Charles Krauthammer, the rightist columnist, begins his opus on Spain and terrorism (Albuquerque Journal, 3/21/04) this way:
"When confronting an existential enemy - an enemy that wants to terminate your very existence – there are only two choices: appeasement or war.":
There you have it. Pure moral thinking. Either-or. With us or against us.
Moral thinking is automatic, of course; we all have to work hard to avoid it. But Krauthammer uses it as a political technique, a way to frame the debate so that we do not see alternatives.
First, the idea of a war on terrorism is stupid. Terrorism is a tactic, not a gang or a state, which will survive long after we are all dead.
Secondly, there are ways to combat alQaeda's terrorism without appeasement and without conducting war the way George W. Bush is, in a manner that probably is fostering terrorism rather than diminishing it.
Consider:
He knocked off Afghanistan's Islamic fundamentalist government but let Osama bin Laden escape from Tora Bora.
He gave Kabul an acceptable new government but not Afghanistan, which he forgot in order to pursue another agenda. (No wonder the Taliban routinely wage war there two years after their "defeat.")
He attacked the secular tyrant in Iraq, thereby suggesting our war is with all Muslims, not only murderous religious zealots.
He has done little or nothing to change the political and economic realities underlying the birth of terrorism.
Ah, but that might mean focusing on the Saudis, might it not?

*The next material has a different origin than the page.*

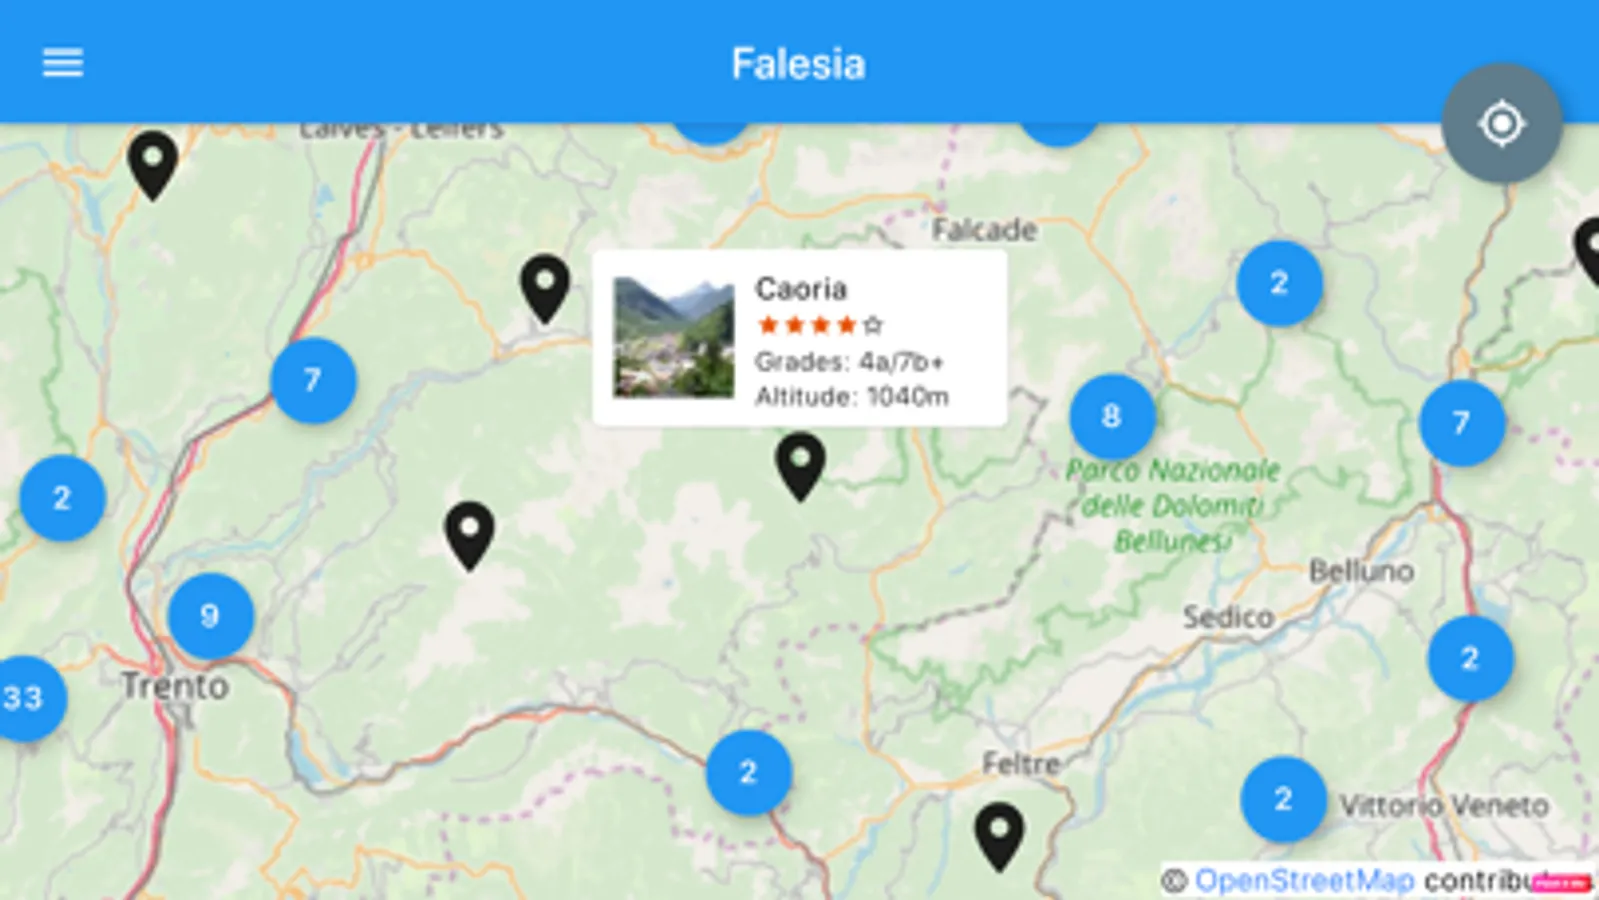Tap the Caoria star rating

point(820,325)
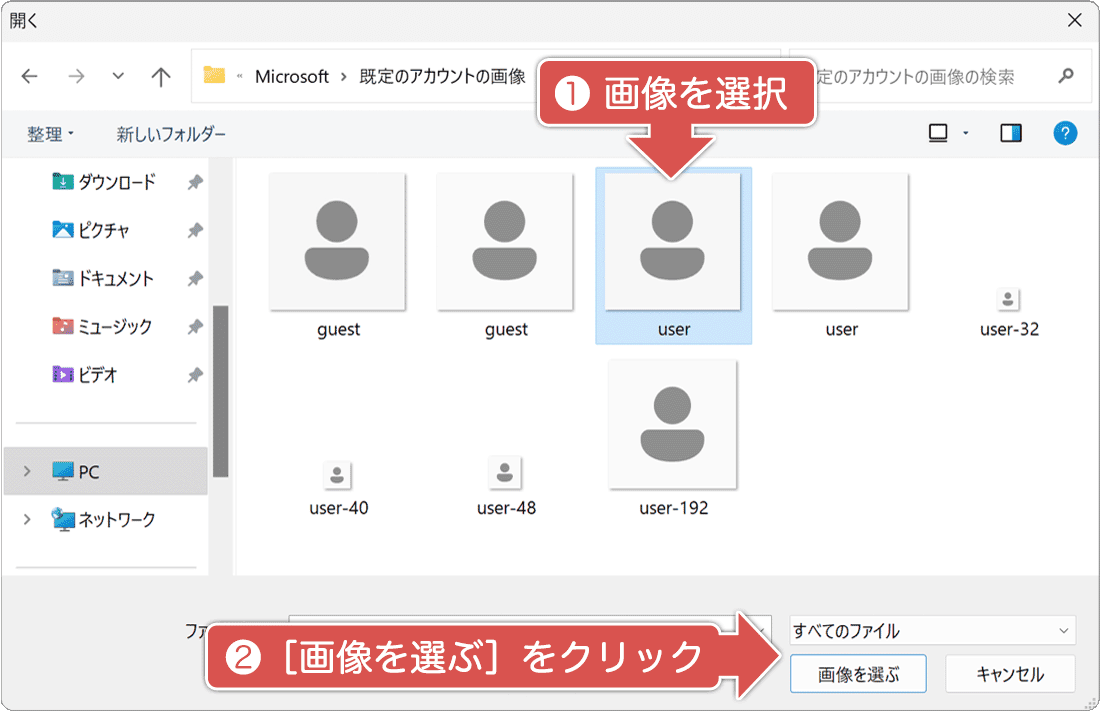
Task: Navigate up to the parent folder
Action: tap(161, 76)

Krauthammer doesn’t even mention the Saudi schools that teach anti-Semitism, anti-Zionism and anti-Americanism.
I am not surprised.
PS To mark the first year of the US attack on Iraq, demonstrators here and elsewhere rallied against the US presence there, calling on President Bush to withdraw our troops.
The war on Iraq was a terrible mistake. It does not follow that US troops should leave Iraq now. There's a new situation. Ah, but the affliction of automatic thinking is not limited to the Right.